El casto José, que rechaza las insinuaciones de la esposa de
Potifar (no por casualidad la nombrábamos Putifar) no era precisamente un héroe
de la mentalidad machista de entonces. El personaje podía tener virtudes
admirables, como su generosidad con los miembros de su familia que lo habían
perjudicado, hasta su capacidad de administrar sabiamente los negocios de su
patrón, pero la castidad no contribuía a que se lo apreciara más. ¿Acaso las
mujeres no lo tientan? ¿Por qué la indiferencia sexual, una virtud tan
apreciada cuando se piensa en las mujeres, pasa a convertirse en evidente objeto
de escarnio cuando se refiere a la conducta de un hombre?
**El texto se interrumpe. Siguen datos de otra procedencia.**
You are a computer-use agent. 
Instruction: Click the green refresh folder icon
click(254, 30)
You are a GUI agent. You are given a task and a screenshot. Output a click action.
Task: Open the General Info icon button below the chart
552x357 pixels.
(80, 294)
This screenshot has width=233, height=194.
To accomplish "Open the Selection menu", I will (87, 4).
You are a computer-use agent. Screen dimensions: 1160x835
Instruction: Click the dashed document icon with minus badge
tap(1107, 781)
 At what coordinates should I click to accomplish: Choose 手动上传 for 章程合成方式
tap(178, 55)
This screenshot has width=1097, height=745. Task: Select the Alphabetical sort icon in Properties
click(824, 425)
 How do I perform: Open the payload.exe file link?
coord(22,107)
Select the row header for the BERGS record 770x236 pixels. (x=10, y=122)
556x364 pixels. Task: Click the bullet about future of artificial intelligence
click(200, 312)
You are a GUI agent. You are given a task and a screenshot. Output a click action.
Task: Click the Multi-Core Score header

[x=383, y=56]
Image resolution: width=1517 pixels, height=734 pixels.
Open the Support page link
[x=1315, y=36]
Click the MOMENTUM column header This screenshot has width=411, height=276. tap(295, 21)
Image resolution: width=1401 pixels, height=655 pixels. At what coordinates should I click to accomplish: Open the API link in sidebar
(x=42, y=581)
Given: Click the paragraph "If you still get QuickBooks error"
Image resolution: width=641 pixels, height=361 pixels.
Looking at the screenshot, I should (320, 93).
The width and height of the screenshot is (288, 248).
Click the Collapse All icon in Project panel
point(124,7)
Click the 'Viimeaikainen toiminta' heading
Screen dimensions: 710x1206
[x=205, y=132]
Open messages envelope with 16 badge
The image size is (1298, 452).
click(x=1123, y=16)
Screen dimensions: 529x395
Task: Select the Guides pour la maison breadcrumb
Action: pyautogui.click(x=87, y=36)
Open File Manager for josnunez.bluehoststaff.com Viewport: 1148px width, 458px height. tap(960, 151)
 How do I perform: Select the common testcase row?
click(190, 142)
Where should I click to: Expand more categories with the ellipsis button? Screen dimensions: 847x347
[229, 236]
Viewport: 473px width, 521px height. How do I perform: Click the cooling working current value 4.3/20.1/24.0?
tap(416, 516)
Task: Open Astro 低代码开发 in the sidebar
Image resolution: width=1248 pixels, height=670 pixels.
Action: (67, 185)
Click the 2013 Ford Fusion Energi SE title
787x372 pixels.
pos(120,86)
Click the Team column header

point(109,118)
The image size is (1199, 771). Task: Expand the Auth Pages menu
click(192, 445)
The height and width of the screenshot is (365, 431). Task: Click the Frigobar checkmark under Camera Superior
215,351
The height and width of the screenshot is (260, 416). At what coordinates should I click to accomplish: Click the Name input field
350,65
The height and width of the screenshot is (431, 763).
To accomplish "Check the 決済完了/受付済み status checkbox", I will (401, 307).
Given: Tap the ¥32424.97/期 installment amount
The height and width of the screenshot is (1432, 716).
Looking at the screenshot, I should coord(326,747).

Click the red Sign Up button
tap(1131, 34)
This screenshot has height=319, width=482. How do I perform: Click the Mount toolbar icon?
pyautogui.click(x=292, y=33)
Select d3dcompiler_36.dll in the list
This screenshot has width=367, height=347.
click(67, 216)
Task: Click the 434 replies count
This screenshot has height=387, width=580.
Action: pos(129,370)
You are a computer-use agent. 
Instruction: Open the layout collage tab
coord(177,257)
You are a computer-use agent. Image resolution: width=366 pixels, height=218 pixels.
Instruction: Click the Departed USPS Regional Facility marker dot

Los hombres incapaces de controlar sus deseos, son vistos en
el peor de los casos, por la mentalidad dominante, como simples víctimas de un
temperamento apasionado, mientras que las mujeres que caen en la misma
categoría, lo más probable es que sean execradas. ¿Cómo se atreven? Tal ha sido la milenaria
tradición dominante en Oriente y Occidente, donde a nadie se le ocurría
entender que la limitación de la experiencia femenina en el disfrute del sexo,
pueda alimentar conflictos que debieran resolverse gracias a incómodos diálogos
de pareja (“¿Lo pasaste bien?”, “¿Qué te ha gustado más?”, “¿Qué no te ha caído
bien?”) o buscando la intermediación de alguna autoridad competente (desde
consejeros espirituales a psicólogos y médicos) encargados de orientar a
quienes lo consultan sobre una materia tan privada.